**EXERCISE BRIEF:**
Please copy the lines below, exactly as they are, from the one with "Select moving average value 5" through the one with "the Instagram account", and leave out the pictures.

**LISTED RECORDS:**
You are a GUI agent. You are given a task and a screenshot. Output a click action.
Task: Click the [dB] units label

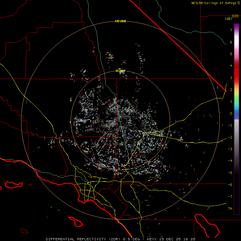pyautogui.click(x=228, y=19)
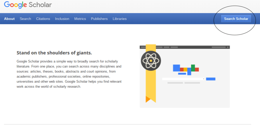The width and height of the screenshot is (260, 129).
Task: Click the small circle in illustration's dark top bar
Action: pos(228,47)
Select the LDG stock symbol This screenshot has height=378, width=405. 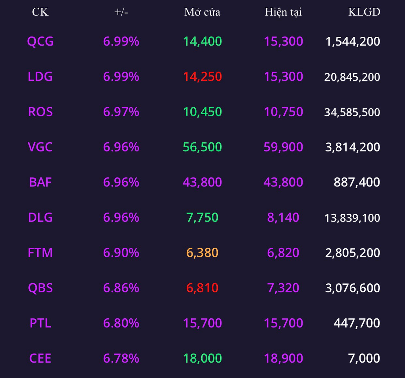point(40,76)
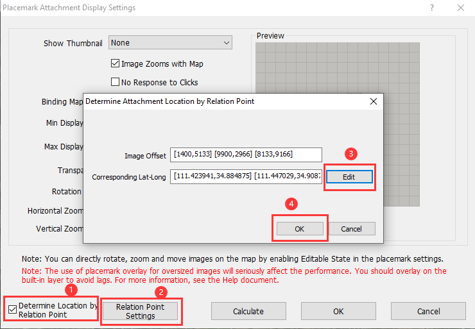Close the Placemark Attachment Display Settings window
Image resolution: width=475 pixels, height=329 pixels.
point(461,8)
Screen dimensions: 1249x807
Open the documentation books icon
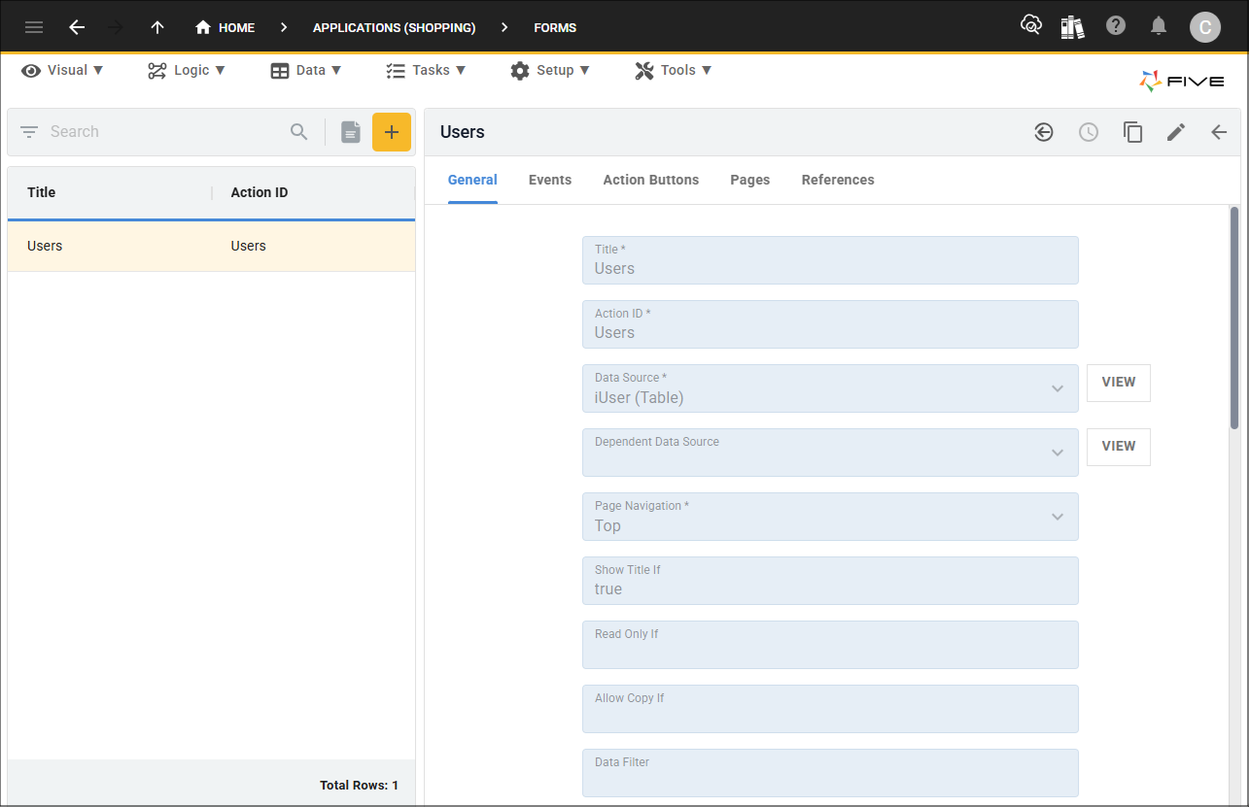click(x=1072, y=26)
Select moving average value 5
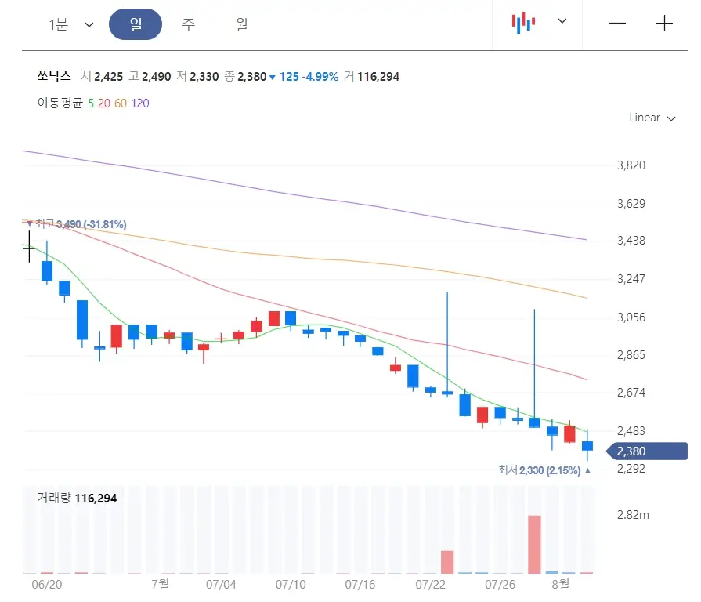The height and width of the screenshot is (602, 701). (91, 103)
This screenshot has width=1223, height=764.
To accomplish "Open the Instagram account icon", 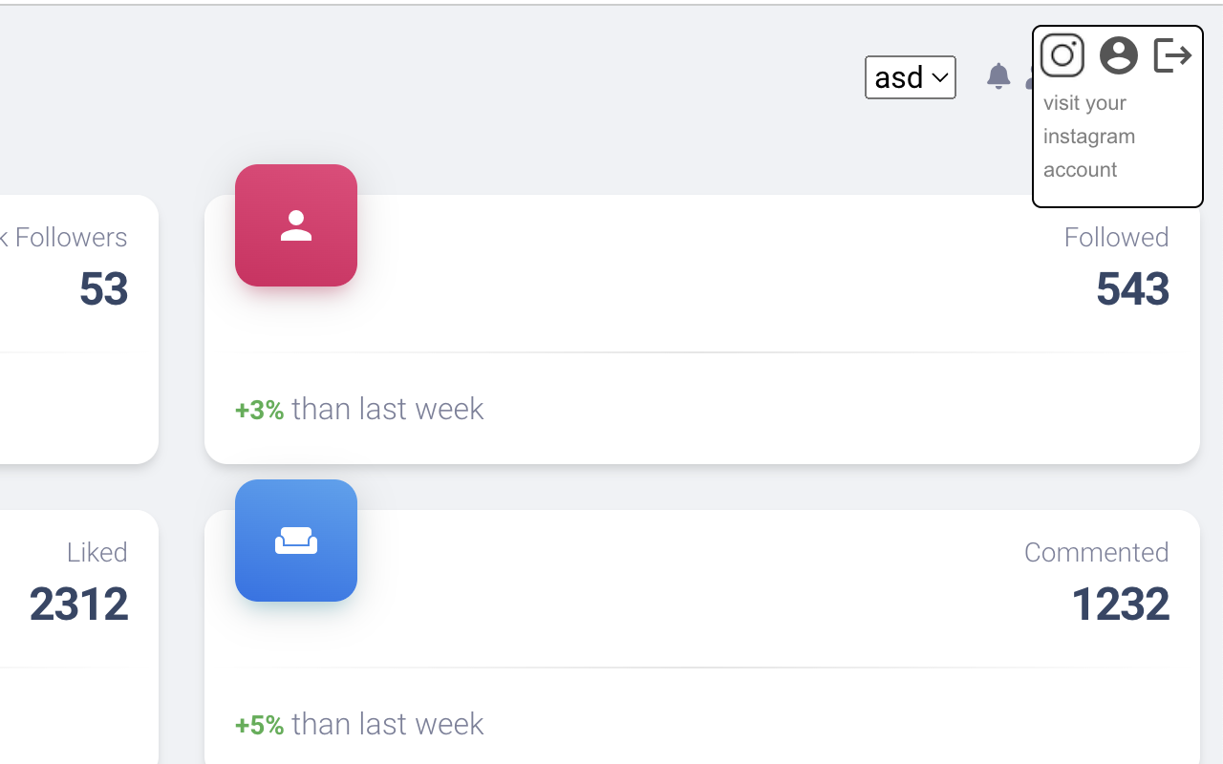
---
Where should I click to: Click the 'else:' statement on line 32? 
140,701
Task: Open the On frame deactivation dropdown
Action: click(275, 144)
---
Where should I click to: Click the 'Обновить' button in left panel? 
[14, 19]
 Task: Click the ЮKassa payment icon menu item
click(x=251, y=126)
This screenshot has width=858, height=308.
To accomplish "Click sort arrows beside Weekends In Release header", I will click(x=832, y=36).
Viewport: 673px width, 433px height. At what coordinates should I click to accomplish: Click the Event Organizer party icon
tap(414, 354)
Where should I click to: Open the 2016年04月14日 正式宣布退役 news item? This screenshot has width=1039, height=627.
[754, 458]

**SOLUTION:**
Select moving average value 5
The height and width of the screenshot is (602, 701). (91, 103)
This screenshot has width=1223, height=764.
To accomplish "Open the Instagram account icon", 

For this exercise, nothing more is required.